Her conversation with Starl came back to her and a tear bubbled on the edge of her left eye. She brought her cuffed hands up to catch the liquid with a finger before it floated away. She watched the tear on her fingertip for a minute before wiping it on her armor.
Had Jirl mentioned the Psion Group? She tried to recall where she had heard the name before, one of many among the spinoffs around Heartbridge.
There was a tone in Andy’s voice that worried her, something beyond the weariness. He sounded hopeless, but like he had a plan. If he wanted her to come back for the kids, it could only mean that he didn’t believe he would survive. To a fault, the kids were the only thing he cared about.
Jirl Gallagher was on the ship with Yarnes. Brit had seen her in the group entering the transport, wearing an overlarge set of TSF fatigues someone had issued her. The explosion had burned her clothes badly, but the woman seemed to have come out otherwise unscathed. She could have easily slipped away in the aftermath of the AI’s attack, but she had appeared back with Rick Yarnes, carrying herself with the same calm fortitude she’d shown with Arla Reed.

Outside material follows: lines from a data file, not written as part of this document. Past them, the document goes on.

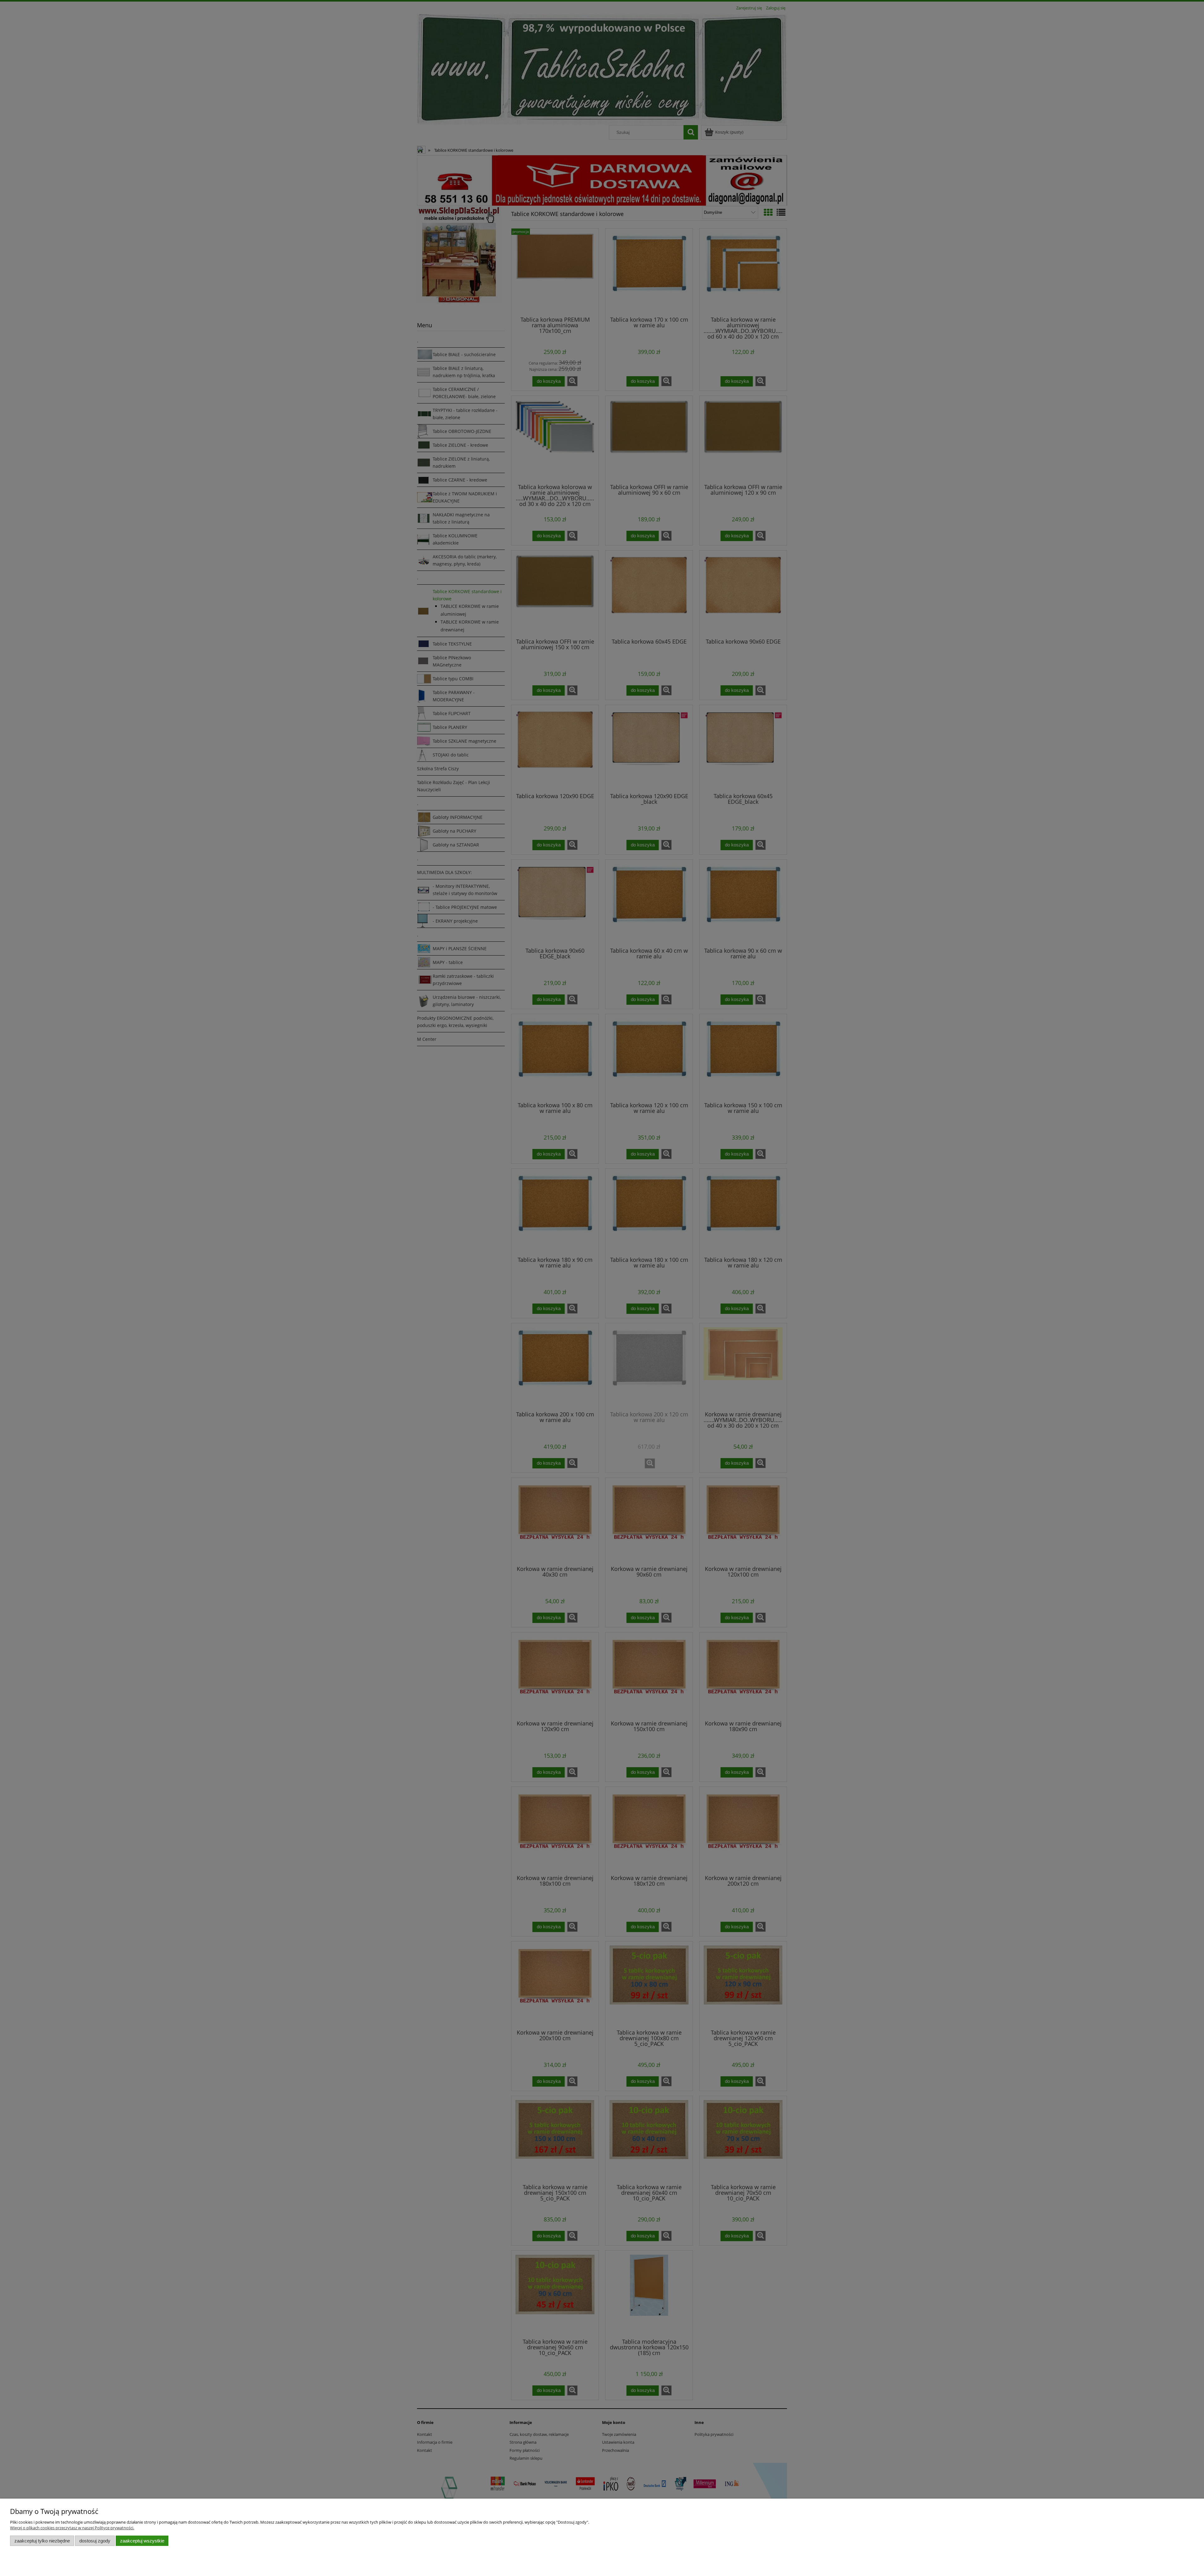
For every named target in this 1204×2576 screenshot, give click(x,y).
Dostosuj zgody (94, 2540)
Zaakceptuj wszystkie (142, 2540)
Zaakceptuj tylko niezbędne (42, 2540)
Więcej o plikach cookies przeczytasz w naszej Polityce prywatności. (72, 2528)
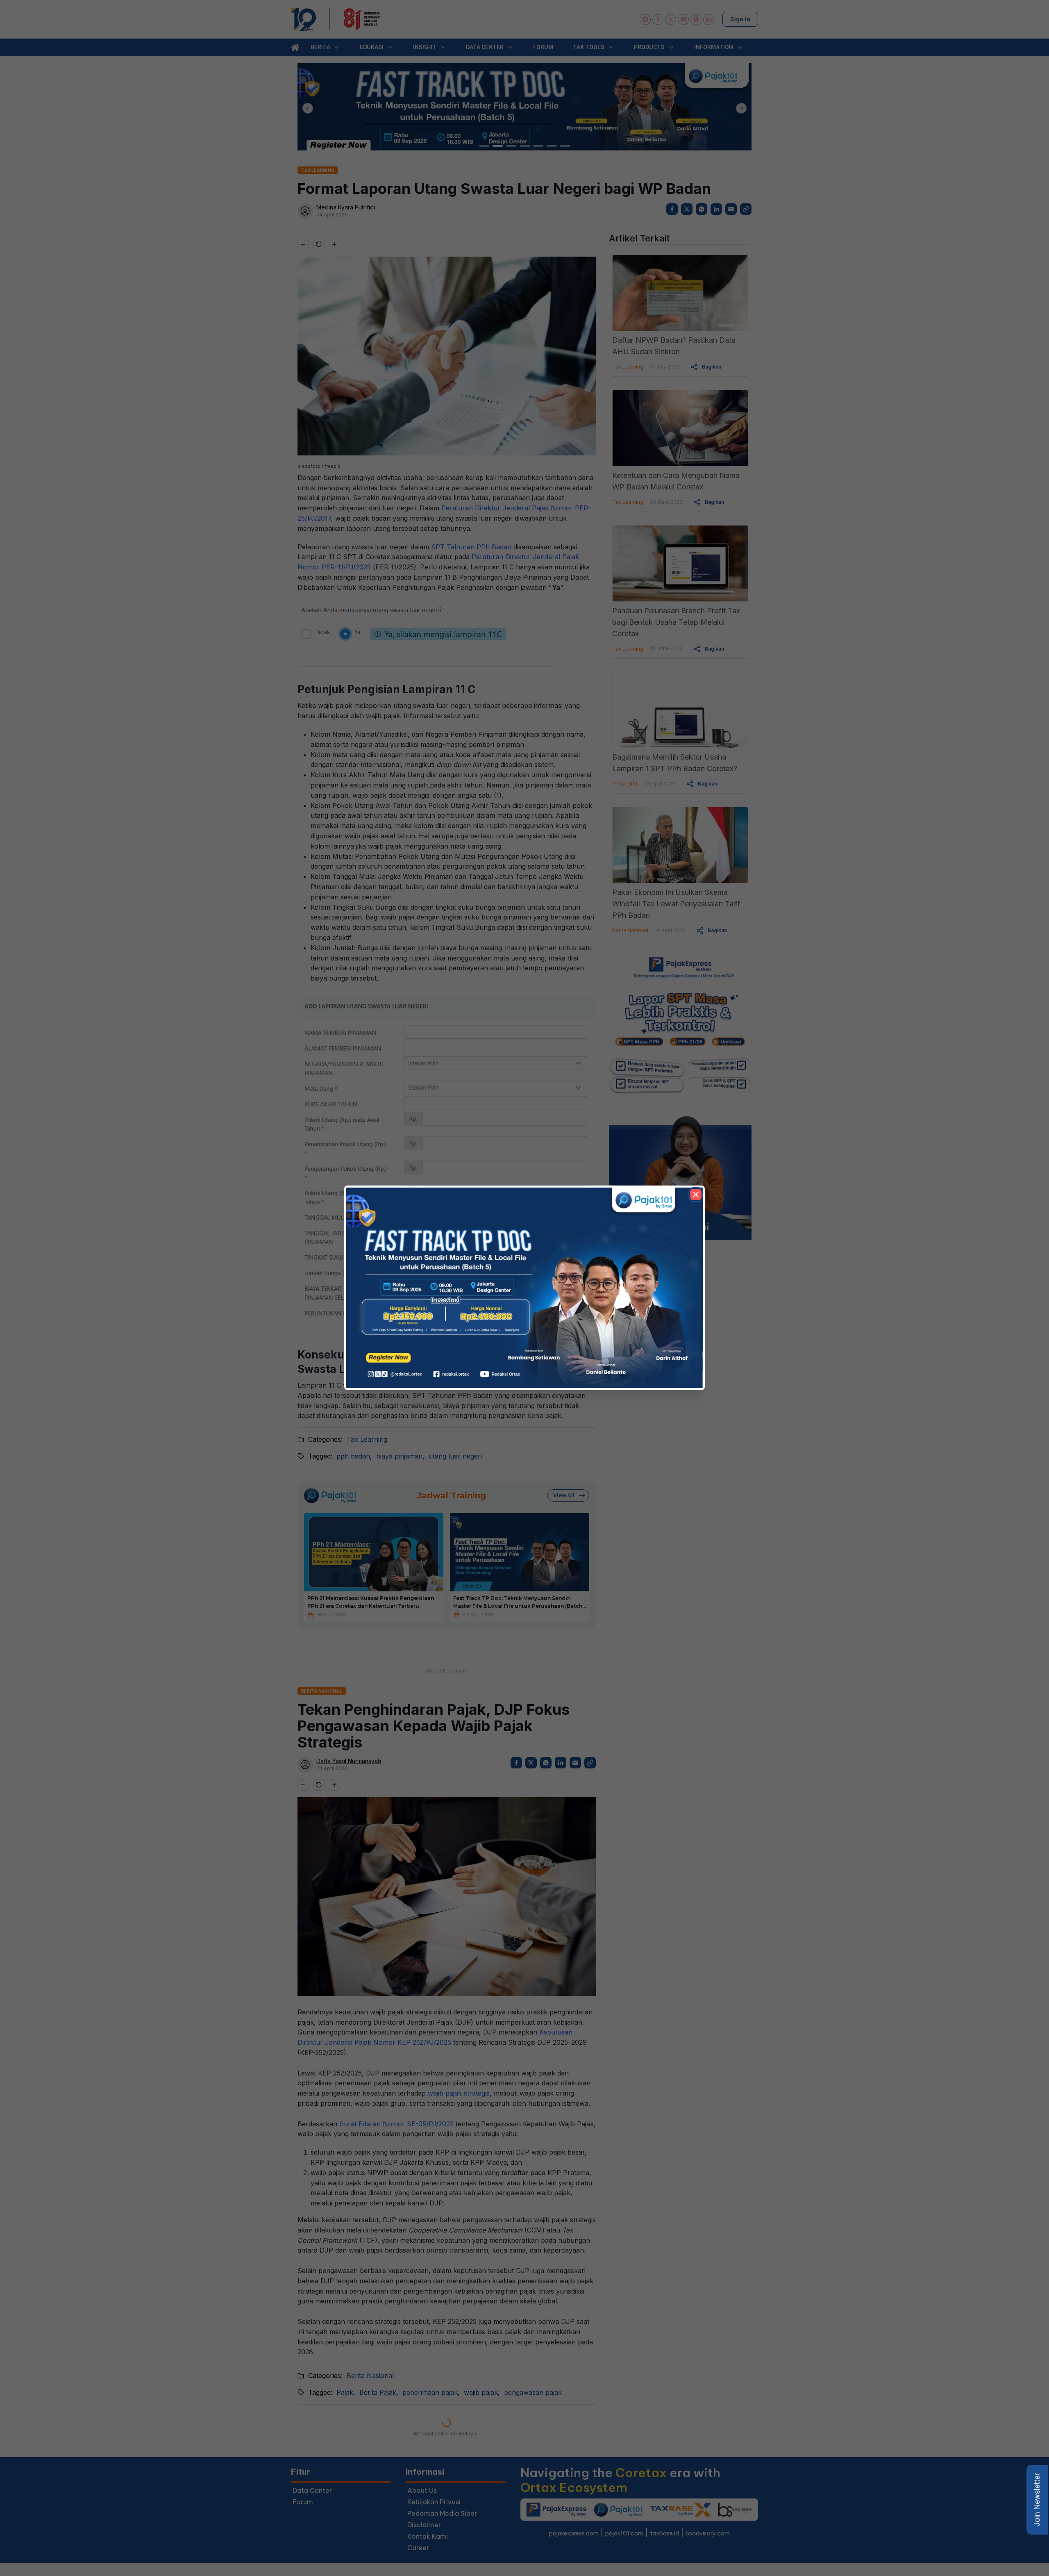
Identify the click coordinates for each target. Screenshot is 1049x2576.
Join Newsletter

Besides, in the destruction of the Heartbridge Special Projects Division, Jirl was the one person with the most information that hadn’t been swept up by TSF Intelligence. She would be valuable to Yarnes.
Brit didn’t know if Kathryn Carthage had survived or not. She’d seen the CEO’s assistant lying against a pile of rubble with a trickle of blood running from his mouth, chest caved in. Everything within reach of the black scorch marks in front of the fountain had been incinerated, including half the transport carrying Tristan’s mech. Brit didn’t look forward to seeing more small-scale explosives of that type, whatever it had been.
If the AI did become humanity’s enemy, Sol might quickly find themselves outclassed in a way they had never experienced. And what about every AI-operated system, sentient and non? Could any of them be trusted now? Had Psion planted the seeds for an uprising that would send humanity back to the stone ages?